Dragonfly begins their life as a nymph in the water. Then one day, they crawl up on a reed or stem and undergo a process of metamorphosis. They shed their exoskeleton in the water and begin a new stage of life in the air. Dragonfly is one of the few beings who travels between worlds, water, and air; an interdimensional traveler. In Theory of Water: Nishnaabeg Maps to the Times Ahead, Leanne Betasamosake Simpson reminds us of water’s ability to connect us to different worlds:
“I think of our ancestors, who spoke to their ancestors through the sound of rushing water. It’s one of the many reasons that hydro dams, interpretive centres, and lift locks are so irritating to us: they close off channels of communication. The sound of rushing water is kind of a portal to another world. Places where waves of energy altered human hearing were often where spiritual beings lived or significant events happened.”
Water reminds us that there is no clear line between the natural world and the supernatural world. We remain in constant and fluid conversation with the past, present, and future. Here, the symbolism of moving between worlds also acts as an analogy of Indigenous culture making a metamorphosis back and forth between old world systems and contemporary systems.

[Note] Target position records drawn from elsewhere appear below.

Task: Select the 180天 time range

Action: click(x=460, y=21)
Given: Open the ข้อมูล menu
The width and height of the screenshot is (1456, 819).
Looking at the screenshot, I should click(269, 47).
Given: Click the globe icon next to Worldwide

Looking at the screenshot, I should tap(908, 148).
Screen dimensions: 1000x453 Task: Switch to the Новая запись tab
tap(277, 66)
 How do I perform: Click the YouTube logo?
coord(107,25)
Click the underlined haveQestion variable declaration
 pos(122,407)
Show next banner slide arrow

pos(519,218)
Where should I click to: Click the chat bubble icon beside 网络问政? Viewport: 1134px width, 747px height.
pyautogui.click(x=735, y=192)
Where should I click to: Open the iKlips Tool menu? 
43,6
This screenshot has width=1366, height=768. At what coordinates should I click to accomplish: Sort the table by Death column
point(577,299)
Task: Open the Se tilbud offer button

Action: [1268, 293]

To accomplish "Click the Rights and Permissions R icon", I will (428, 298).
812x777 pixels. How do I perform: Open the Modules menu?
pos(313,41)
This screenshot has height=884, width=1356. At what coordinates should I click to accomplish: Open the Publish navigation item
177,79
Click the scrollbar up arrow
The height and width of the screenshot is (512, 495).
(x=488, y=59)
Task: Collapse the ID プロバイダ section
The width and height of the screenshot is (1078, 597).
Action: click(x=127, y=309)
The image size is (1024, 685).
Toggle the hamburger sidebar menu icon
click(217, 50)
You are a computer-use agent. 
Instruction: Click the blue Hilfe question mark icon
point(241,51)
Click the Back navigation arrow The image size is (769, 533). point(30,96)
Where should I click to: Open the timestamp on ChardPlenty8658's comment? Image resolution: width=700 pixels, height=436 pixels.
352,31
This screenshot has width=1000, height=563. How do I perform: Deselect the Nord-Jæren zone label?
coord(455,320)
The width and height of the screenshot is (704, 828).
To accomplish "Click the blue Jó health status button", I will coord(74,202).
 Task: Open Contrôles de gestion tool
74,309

There are three realms of the creatures. Those of the water. Those of the land. And those of the sky. In the animal world, Salmon is Chief of the water people, Bear is Chief of the forest people, and Eagle is Chief of the sky people. In this artwork, we see Salmon and Dragonfly moving in harmony with one another amidst a swirling environment of air, water, and ephemeral pictograph patterns (a representation of ancestors). Robin Wall Kimmerer writes, “Water is life, food is life, soil is life – and they become our lives through the paired miracles of photosynthesis and respiration. All that we need to live flows through the land. It is not an empty metaphor that we call her Mother Earth.” In this artwork, water represents a symbol of life, spirituality, care, and reciprocity. In turn, Salmon representing collective strength, the responsibility of working together to protect water’s life-sustaining force.
When we look at this artwork, we can see ourselves reflected back at us in the mirrored material of the Dragonflies. The artwork calls on us to consider our own role within these living systems—of water, of care, of reciprocity. A reminder that we all have the ability to enact transformations that will affect generations to come.
Taryn Walker is an award-winning queer, interdisciplinary mixed-Indigenous artist of Nlaka’pamux, Syilx, and European ancestry currently based in the unceded territories of the xwməθkwəy̓əm, Skwxwú7mesh, and Səl̓ílwətaɬ Nations. Their work explores themes of futurity, spiraling time, utopia, tenderness, playfulness, healing, and cycles of life and death through drawing, printmaking, installation, video, and sound.
In 2018, Walker graduated from the University of Victoria’s BFA program with a Major in Visual Arts and a Minor in Art History & Visual Studies. In December 2024, Walker completed their MFA at Simon Fraser University in Interdisciplinary Contemporary Arts.